Türkiye,
İslam dünyası, İslam ve modernite;
Kürt sorunu; bilim, din ve ateizm; din, devlet ve
laiklik gibi konularda yazılar yazan Akyol'un çeşitli konularda yazdığı yazılarından oluşan kitap, 6 ana bölümden oluşuyor:
Türkiye'de Kemalizm
Resmi
Milliyetçilik
Büyüklere Masallar
Cumhuriyet Türkiye'nin İslam'la İmtihanı
İttihat-ı Terakki'den Miras Kalan
Yakın Tarih'ten Bugüne Yansıyanlar
Yazar kitabın ilk bölümlerinde, darbenin ne olduğunu tanımladıkta sonra, “İlk günah”ın, yani ilk darbenin, sanıldığı gibi 1960′ta bir grup üniformalı haydudun gerçekleştirdiği 27
Mayıs darbesi değil, ondan 35 yıl önce bir grup üniformasız despotun çıkardığı “Takrir-i Sükûn Kanunu”dur” sözleriyle hafızalarda ezber bozuyor. Gündeme dair farklı yorumları ve bakış açılarıyla Akyol, hem Türkiye'nin yakın tarihine ışık tutuyor, hem de olayları irdeleyerek analizler yapıyor.
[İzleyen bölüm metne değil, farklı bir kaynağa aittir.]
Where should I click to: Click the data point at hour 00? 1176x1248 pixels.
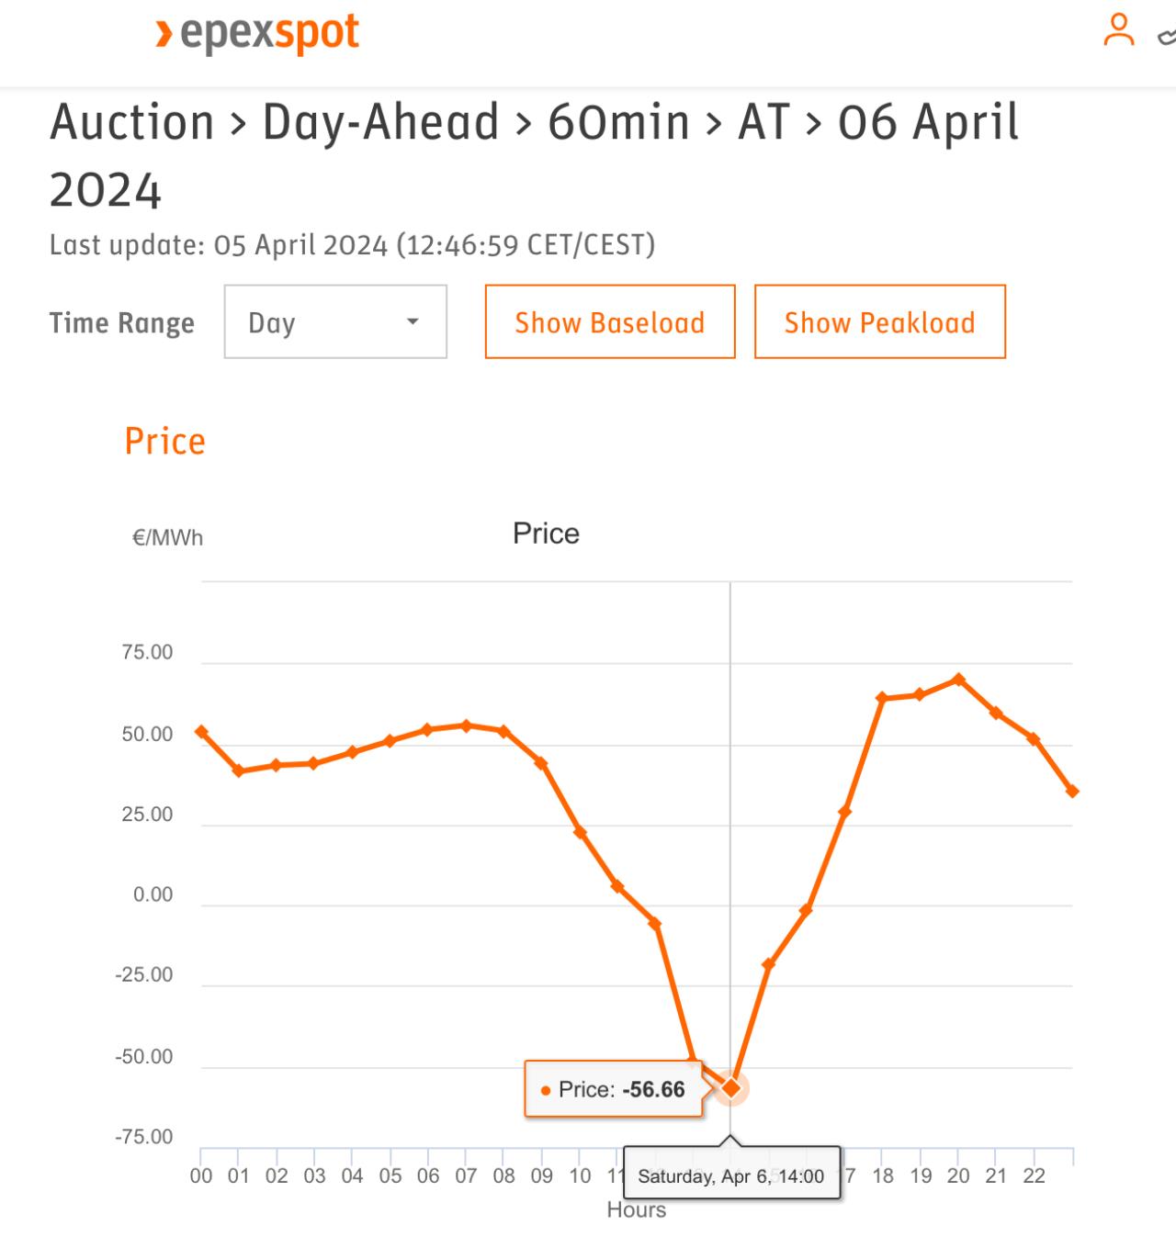pos(201,732)
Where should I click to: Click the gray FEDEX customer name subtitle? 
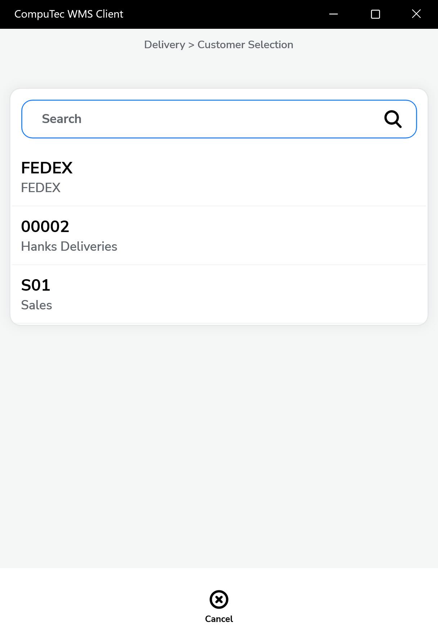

Kitapta geçen şu soruların cevaplarını derinlemesine araştıran yazar, okuru da sorduğu soruların cevaplarına yöneltiyor:
‘Demokratik Milliyetçilik' Nasıl Olabilir?
Hitler'le Milli Şef'in ne alakası var?
‘Kutsal din duyguları' ne zaman ‘irtica' olur?
Niçin Bu Kadar Çok
Vatan Haini Var?
Dogmalarla Savaşan
Atatürk Nasıl Dogma Oldu?
‘
Ermeni Soykırımı' Neden Soykırım Değildi?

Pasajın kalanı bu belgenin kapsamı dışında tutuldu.